= Records for this task =
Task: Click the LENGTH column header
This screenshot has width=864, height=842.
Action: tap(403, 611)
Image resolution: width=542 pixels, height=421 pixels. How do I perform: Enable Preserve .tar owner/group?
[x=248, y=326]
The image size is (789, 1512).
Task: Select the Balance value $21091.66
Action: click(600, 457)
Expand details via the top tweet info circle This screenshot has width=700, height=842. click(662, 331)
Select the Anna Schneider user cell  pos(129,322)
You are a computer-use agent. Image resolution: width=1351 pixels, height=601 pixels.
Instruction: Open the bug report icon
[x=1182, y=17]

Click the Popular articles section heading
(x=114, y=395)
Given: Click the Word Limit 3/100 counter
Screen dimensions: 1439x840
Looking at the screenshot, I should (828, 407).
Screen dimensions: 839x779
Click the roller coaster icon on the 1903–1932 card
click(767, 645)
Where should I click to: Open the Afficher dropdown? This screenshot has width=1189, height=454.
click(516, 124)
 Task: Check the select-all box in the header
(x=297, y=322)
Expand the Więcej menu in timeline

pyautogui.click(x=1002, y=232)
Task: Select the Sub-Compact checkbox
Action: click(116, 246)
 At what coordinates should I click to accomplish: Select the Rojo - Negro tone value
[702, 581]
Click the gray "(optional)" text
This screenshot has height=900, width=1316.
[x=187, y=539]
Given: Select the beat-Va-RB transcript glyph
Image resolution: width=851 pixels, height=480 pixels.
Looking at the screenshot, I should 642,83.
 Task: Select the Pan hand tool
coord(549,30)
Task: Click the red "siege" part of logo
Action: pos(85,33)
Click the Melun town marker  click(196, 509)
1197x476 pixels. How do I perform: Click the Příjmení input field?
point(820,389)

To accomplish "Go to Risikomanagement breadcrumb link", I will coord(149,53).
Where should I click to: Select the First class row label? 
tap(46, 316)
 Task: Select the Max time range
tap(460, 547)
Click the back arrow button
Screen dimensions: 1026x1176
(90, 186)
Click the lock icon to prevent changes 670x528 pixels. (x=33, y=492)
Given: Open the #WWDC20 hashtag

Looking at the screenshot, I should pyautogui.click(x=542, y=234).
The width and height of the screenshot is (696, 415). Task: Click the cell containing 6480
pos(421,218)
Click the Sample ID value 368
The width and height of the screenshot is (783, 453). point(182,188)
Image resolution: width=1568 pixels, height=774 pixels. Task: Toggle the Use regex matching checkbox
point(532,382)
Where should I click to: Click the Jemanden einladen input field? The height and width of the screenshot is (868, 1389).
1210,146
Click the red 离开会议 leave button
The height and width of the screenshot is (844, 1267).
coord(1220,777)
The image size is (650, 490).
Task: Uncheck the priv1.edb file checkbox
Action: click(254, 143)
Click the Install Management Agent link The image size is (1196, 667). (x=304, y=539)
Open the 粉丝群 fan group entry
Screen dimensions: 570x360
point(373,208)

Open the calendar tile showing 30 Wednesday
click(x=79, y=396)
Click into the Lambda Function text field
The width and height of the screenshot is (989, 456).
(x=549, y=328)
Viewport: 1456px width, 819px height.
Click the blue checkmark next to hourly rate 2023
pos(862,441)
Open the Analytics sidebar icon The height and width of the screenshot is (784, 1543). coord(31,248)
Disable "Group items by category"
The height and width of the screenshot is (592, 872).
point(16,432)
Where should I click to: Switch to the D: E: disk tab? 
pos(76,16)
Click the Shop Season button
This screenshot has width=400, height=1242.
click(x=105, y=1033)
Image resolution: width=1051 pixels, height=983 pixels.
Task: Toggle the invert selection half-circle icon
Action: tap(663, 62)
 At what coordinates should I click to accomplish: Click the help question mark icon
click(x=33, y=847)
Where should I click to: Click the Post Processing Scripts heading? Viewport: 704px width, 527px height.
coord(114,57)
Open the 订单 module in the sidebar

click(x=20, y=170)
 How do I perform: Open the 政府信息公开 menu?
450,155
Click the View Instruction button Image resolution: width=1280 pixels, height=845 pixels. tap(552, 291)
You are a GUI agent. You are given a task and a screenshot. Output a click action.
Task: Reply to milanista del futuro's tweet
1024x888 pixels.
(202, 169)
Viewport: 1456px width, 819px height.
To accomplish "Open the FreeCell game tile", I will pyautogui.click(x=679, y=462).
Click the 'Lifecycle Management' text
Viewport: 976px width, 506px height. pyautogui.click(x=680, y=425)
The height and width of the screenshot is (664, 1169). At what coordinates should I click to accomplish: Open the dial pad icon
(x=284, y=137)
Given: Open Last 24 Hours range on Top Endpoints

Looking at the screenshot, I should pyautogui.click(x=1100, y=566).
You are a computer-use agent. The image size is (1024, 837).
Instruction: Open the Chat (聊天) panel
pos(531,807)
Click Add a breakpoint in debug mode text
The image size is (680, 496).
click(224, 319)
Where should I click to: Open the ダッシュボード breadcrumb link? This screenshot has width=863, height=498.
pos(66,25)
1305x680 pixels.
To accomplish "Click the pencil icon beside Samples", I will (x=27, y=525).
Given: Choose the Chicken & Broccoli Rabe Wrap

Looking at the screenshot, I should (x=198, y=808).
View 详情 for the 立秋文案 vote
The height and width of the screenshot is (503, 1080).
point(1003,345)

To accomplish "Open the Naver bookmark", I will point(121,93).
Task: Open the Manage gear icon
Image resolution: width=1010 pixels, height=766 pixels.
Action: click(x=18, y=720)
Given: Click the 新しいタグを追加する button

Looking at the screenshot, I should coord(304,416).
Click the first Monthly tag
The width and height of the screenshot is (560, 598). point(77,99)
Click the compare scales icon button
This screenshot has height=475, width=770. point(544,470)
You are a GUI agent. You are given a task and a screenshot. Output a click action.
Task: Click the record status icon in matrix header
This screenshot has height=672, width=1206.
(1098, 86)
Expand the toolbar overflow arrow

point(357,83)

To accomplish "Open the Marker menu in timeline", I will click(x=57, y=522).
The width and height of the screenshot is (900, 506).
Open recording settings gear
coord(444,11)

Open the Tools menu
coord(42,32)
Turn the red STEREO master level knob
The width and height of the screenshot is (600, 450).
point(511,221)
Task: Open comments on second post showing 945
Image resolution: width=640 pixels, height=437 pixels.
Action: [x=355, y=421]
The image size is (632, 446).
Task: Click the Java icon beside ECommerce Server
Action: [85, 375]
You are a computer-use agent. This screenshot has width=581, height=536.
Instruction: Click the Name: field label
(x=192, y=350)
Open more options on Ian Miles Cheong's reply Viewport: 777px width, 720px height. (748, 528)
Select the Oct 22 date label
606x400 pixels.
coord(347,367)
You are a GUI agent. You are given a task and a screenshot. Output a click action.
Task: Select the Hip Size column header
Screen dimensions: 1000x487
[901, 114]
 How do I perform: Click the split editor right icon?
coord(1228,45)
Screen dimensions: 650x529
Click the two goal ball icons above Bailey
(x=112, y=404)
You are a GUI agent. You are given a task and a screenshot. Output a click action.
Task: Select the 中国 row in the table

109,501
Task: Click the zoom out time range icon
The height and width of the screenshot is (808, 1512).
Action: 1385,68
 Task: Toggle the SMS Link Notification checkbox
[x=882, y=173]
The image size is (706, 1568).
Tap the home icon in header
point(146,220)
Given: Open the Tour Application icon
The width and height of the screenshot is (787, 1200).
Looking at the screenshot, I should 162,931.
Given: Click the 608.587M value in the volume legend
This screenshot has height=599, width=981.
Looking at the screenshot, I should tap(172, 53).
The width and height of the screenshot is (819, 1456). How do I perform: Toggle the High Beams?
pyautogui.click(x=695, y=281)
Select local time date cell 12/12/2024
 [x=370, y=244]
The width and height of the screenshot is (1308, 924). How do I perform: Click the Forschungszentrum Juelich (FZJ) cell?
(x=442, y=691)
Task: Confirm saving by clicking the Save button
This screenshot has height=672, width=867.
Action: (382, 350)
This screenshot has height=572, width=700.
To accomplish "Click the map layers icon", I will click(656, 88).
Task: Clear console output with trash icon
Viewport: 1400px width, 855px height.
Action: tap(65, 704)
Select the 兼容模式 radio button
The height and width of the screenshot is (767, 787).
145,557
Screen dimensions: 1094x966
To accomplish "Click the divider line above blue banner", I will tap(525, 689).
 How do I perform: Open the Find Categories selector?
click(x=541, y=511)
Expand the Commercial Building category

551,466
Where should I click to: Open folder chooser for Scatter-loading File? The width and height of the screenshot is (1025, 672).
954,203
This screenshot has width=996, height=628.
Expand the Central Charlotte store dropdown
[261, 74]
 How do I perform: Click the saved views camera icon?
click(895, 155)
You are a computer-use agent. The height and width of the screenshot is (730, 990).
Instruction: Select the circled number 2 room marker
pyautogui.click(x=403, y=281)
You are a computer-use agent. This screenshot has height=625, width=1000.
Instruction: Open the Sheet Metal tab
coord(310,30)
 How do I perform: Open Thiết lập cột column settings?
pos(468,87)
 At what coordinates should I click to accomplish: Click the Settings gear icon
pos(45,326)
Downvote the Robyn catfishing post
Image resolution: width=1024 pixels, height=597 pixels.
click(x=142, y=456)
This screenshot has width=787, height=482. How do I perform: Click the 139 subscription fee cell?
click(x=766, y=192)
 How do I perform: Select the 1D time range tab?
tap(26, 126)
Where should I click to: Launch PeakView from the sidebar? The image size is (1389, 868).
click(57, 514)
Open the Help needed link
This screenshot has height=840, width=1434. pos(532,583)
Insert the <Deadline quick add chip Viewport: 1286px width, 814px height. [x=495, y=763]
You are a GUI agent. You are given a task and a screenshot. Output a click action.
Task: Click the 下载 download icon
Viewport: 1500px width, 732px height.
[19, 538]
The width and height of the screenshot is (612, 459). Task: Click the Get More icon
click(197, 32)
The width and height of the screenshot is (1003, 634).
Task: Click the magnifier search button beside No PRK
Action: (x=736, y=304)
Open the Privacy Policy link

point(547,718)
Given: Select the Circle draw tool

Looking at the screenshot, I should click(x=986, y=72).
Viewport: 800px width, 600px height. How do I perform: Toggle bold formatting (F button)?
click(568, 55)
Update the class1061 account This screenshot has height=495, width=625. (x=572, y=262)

= Task prompt =
All lines in the preceding records that hold the word "computer" need to be copied.

= Reply =
You are a computer-use agent. Image resolution: width=1351 pixels, height=601 pixels.
You are a computer-use agent. The image size is (1024, 837).
You are a computer-use agent. This screenshot has width=581, height=536.
You are a computer-use agent. The height and width of the screenshot is (730, 990).
You are a computer-use agent. This screenshot has height=625, width=1000.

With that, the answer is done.